__Data for review__:

—————

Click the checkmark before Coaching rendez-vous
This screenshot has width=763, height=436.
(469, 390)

—————

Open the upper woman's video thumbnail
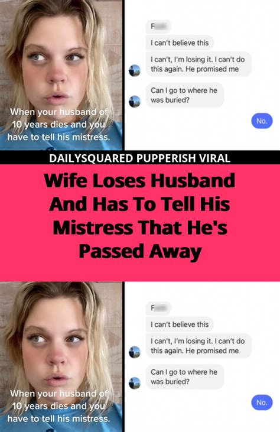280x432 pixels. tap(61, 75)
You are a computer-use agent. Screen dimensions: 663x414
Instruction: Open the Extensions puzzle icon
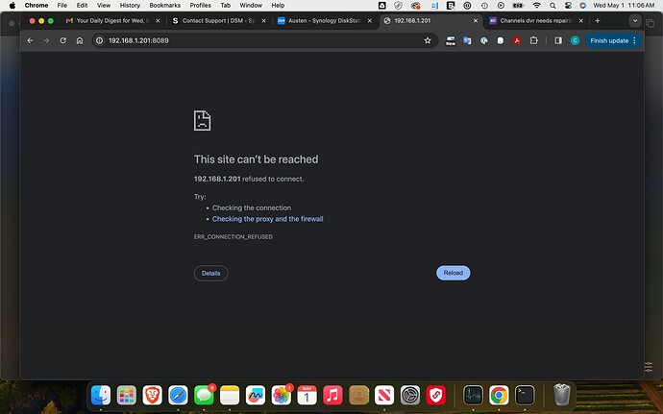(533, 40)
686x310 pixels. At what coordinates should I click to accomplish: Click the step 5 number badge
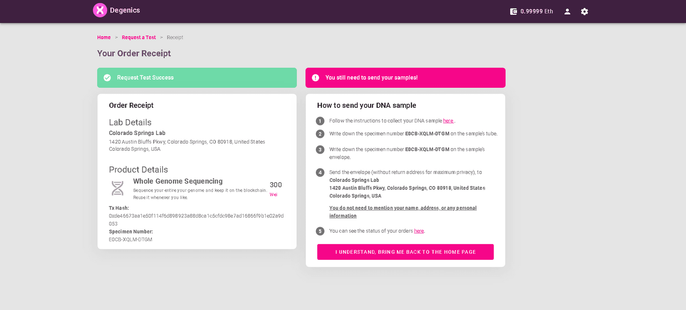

—————

__What to work on__: Output only the stretch above from the line with "Open the upper woman's video thumbnail" through the line with "686x310 pixels. At", reproduced exactly. Exclude pictures.

__Solved exercise__:
Open the upper woman's video thumbnail
280x432 pixels. tap(61, 75)
You are a computer-use agent. Screen dimensions: 663x414
Instruction: Open the Extensions puzzle icon
(533, 40)
686x310 pixels. At what coordinates should I click to accomplish: Click the step 5 number badge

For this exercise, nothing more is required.